Set problem: Print the following lines again word for word, keeping every character unchanged.

Input:
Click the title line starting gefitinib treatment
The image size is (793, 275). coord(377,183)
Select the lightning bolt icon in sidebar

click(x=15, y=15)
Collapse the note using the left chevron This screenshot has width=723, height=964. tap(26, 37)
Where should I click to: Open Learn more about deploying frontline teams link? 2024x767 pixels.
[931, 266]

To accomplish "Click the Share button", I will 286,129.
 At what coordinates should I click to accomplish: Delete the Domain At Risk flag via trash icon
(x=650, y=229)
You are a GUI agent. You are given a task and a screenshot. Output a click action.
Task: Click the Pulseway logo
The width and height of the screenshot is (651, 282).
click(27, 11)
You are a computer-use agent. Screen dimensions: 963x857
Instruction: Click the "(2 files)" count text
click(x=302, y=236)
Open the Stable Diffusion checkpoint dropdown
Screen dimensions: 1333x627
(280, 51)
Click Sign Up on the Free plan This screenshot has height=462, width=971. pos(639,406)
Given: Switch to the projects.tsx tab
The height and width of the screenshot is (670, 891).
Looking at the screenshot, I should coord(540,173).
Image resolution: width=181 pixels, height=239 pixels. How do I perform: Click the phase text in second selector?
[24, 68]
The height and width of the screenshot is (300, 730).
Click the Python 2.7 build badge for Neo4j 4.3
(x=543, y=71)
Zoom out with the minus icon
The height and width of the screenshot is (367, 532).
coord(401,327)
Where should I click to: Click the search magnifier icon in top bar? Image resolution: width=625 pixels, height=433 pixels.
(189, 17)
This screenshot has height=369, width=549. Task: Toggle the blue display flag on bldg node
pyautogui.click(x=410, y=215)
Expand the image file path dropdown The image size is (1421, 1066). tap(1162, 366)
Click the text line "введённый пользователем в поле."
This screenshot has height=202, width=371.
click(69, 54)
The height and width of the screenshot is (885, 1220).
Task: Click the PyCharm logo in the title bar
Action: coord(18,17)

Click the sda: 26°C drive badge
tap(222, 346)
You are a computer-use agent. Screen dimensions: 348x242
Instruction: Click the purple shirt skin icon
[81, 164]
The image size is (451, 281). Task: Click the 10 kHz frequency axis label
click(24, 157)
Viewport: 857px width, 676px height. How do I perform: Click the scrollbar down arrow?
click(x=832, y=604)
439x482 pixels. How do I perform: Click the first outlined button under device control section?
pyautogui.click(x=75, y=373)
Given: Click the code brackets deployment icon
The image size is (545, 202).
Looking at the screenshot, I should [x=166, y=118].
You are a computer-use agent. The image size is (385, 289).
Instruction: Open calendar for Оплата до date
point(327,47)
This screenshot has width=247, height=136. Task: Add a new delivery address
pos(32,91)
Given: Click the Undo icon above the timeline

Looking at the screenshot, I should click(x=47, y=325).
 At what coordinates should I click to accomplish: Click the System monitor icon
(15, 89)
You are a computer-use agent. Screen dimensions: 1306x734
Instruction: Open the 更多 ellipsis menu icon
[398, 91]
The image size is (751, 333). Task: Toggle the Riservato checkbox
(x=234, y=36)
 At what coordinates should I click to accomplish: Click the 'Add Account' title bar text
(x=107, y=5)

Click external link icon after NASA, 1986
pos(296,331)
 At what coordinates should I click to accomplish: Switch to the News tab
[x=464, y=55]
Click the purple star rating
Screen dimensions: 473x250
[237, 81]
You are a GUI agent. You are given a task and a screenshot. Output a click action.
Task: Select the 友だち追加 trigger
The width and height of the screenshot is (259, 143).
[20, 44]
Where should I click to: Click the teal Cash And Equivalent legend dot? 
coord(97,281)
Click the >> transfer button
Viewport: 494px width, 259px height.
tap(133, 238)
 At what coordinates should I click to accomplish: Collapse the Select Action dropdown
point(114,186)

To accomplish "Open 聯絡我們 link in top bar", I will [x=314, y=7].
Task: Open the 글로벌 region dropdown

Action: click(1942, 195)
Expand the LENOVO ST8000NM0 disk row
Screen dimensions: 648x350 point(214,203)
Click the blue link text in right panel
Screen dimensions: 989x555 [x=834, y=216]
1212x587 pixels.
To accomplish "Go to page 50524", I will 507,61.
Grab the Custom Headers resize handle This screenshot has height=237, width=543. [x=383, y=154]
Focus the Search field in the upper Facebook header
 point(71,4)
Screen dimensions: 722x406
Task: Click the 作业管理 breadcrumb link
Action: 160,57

Exercise answer:
Click the title line starting gefitinib treatment
The image size is (793, 275). coord(377,183)
Select the lightning bolt icon in sidebar

click(x=15, y=15)
Collapse the note using the left chevron This screenshot has width=723, height=964. tap(26, 37)
Where should I click to: Open Learn more about deploying frontline teams link? 2024x767 pixels.
[931, 266]

To accomplish "Click the Share button", I will 286,129.
 At what coordinates should I click to accomplish: Delete the Domain At Risk flag via trash icon
(x=650, y=229)
You are a GUI agent. You are given a task and a screenshot. Output a click action.
Task: Click the Pulseway logo
The width and height of the screenshot is (651, 282).
click(27, 11)
You are a computer-use agent. Screen dimensions: 963x857
Instruction: Click the "(2 files)" count text
click(x=302, y=236)
Open the Stable Diffusion checkpoint dropdown
Screen dimensions: 1333x627
(280, 51)
Click Sign Up on the Free plan This screenshot has height=462, width=971. pos(639,406)
Given: Switch to the projects.tsx tab
The height and width of the screenshot is (670, 891).
Looking at the screenshot, I should coord(540,173).
Image resolution: width=181 pixels, height=239 pixels. How do I perform: Click the phase text in second selector?
[24, 68]
The height and width of the screenshot is (300, 730).
Click the Python 2.7 build badge for Neo4j 4.3
(x=543, y=71)
Zoom out with the minus icon
The height and width of the screenshot is (367, 532).
coord(401,327)
Where should I click to: Click the search magnifier icon in top bar? Image resolution: width=625 pixels, height=433 pixels.
(189, 17)
This screenshot has height=369, width=549. Task: Toggle the blue display flag on bldg node
pyautogui.click(x=410, y=215)
Expand the image file path dropdown The image size is (1421, 1066). tap(1162, 366)
Click the text line "введённый пользователем в поле."
This screenshot has height=202, width=371.
click(69, 54)
The height and width of the screenshot is (885, 1220).
Task: Click the PyCharm logo in the title bar
Action: coord(18,17)

Click the sda: 26°C drive badge
tap(222, 346)
You are a computer-use agent. Screen dimensions: 348x242
Instruction: Click the purple shirt skin icon
[81, 164]
The image size is (451, 281). Task: Click the 10 kHz frequency axis label
click(24, 157)
Viewport: 857px width, 676px height. How do I perform: Click the scrollbar down arrow?
click(x=832, y=604)
439x482 pixels. How do I perform: Click the first outlined button under device control section?
pyautogui.click(x=75, y=373)
Given: Click the code brackets deployment icon
The image size is (545, 202).
Looking at the screenshot, I should [x=166, y=118].
You are a computer-use agent. The image size is (385, 289).
Instruction: Open calendar for Оплата до date
point(327,47)
This screenshot has width=247, height=136. Task: Add a new delivery address
pos(32,91)
Given: Click the Undo icon above the timeline

Looking at the screenshot, I should click(x=47, y=325).
 At what coordinates should I click to accomplish: Click the System monitor icon
(15, 89)
You are a computer-use agent. Screen dimensions: 1306x734
Instruction: Open the 更多 ellipsis menu icon
[398, 91]
The image size is (751, 333). Task: Toggle the Riservato checkbox
(x=234, y=36)
 At what coordinates should I click to accomplish: Click the 'Add Account' title bar text
(x=107, y=5)

Click external link icon after NASA, 1986
pos(296,331)
 At what coordinates should I click to accomplish: Switch to the News tab
[x=464, y=55]
Click the purple star rating
Screen dimensions: 473x250
[237, 81]
You are a GUI agent. You are given a task and a screenshot. Output a click action.
Task: Select the 友だち追加 trigger
The width and height of the screenshot is (259, 143).
[20, 44]
Where should I click to: Click the teal Cash And Equivalent legend dot? 
coord(97,281)
Click the >> transfer button
Viewport: 494px width, 259px height.
tap(133, 238)
 At what coordinates should I click to accomplish: Collapse the Select Action dropdown
point(114,186)

To accomplish "Open 聯絡我們 link in top bar", I will [x=314, y=7].
Task: Open the 글로벌 region dropdown

Action: click(1942, 195)
Expand the LENOVO ST8000NM0 disk row
Screen dimensions: 648x350 point(214,203)
Click the blue link text in right panel
Screen dimensions: 989x555 [x=834, y=216]
1212x587 pixels.
To accomplish "Go to page 50524", I will 507,61.
Grab the Custom Headers resize handle This screenshot has height=237, width=543. [x=383, y=154]
Focus the Search field in the upper Facebook header
 point(71,4)
Screen dimensions: 722x406
Task: Click the 作业管理 breadcrumb link
Action: 160,57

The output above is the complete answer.